Note that the taxonomy helps users by describing the subjects; from the point of view of metadata there is really no difference between a simple controlled vocabulary and a taxonomy. The metadata only relates objects to subjects, whereas here we have arranged the subjects in a hierarchy. So a taxonomy describes the subjects being used for classification, but is not itself metadata; it can be used in metadata, however. The diagram below illustrates this.

Figure 2. Using the taxonomy in metadata

In this diagram, the blue lines are the metadata, while the black lines that make up the taxonomy is part of the subject-based classification scheme. The distinction derives from the blue lines being statements about the paper, but the black line between “topic maps” and “knowledge representation” is not a statement about the paper; it’s a statement about “topic maps”. One consequence of this is that if we have another paper about “topic maps” we do not need to repeat that “topic maps” belong under “knowledge representation”.

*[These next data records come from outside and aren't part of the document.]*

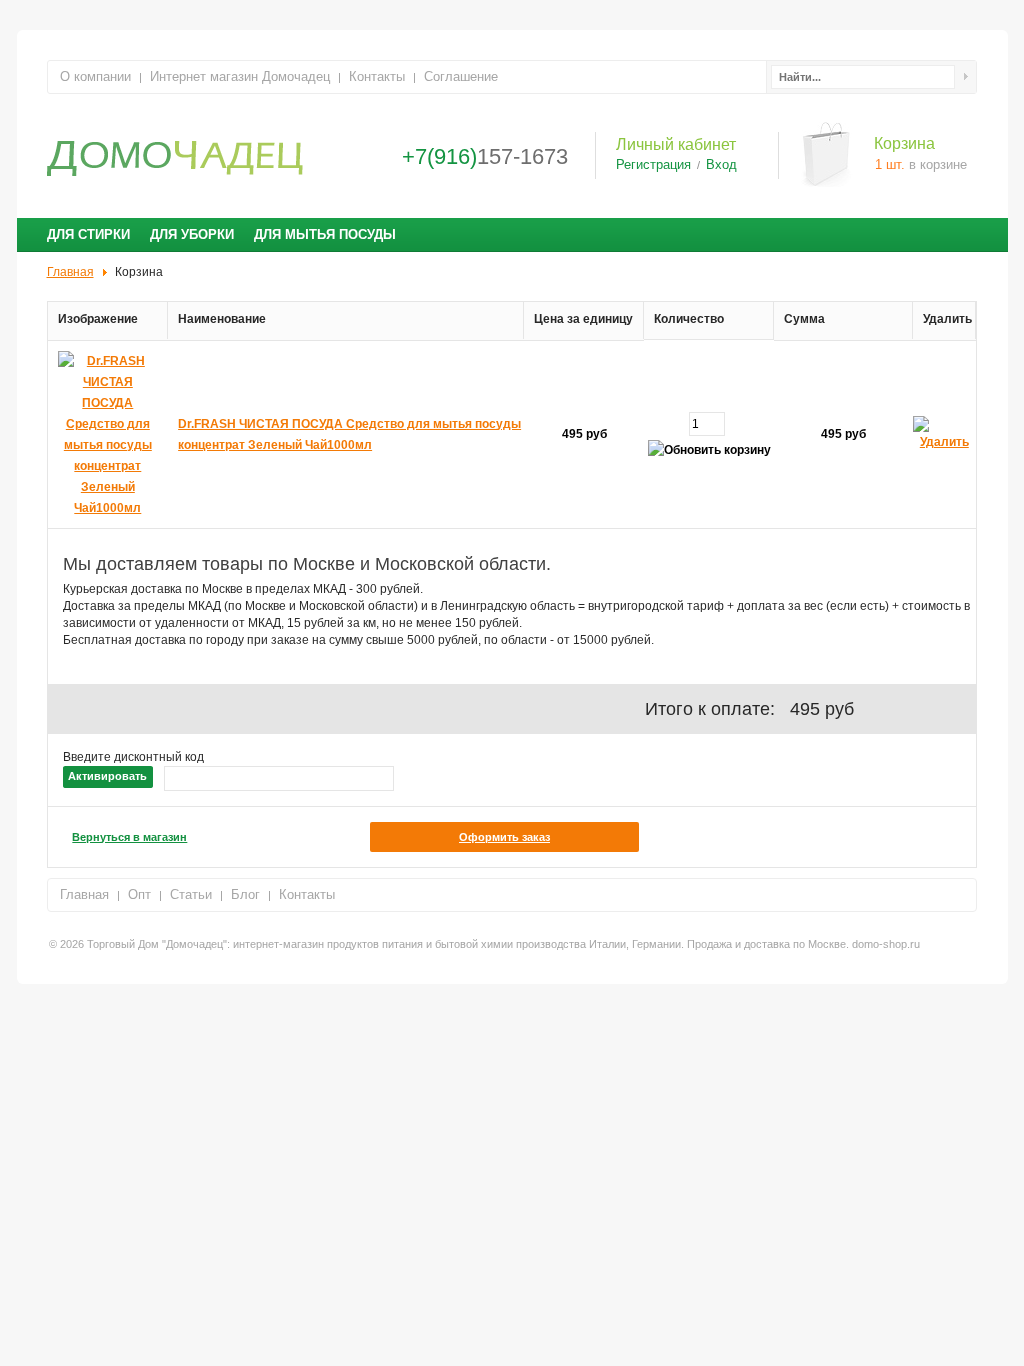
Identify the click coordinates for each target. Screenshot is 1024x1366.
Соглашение (461, 76)
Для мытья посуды (325, 234)
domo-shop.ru (886, 944)
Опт (139, 894)
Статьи (191, 894)
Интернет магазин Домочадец (240, 76)
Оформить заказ (504, 837)
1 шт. (890, 164)
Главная (84, 894)
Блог (245, 894)
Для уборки (192, 234)
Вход (721, 165)
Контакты (377, 76)
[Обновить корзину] (709, 450)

As we said, the taxonomy provides more information about the concepts, and it does so to help the users. However, while the taxonomy does help the user, a number of important pieces of information about the concepts are not being captured here, such as:

  • The fact that “XML Topic Maps” is synonymous with “XTM”.
  • The difference between “XTM” and “topic maps”. (Many users use these interchangeably, but they do not mean the same thing.)
  • The fact that “topic navigation maps” is synonymous with “topic maps”, but should no longer be used.
  • The relationship between topic maps and subject-based classification and topic maps and the semantic web.
  • The relationship between XTM and XML and HyTM and SGML.
  • The similiarity between HyTM and XTM, and their difference from TMQL and TMCL, as well as the similarity between TMQL and XQuery.

All of these have consequences for the end user, since it means that they must search using precisely the right term, look in precisely the right places to find the terms, and so on. A taxonomy as we defined it here cannot handle these problems, though it should be noted that many systems referred to as taxonomies to some extent can, as they extend the basic model defined here.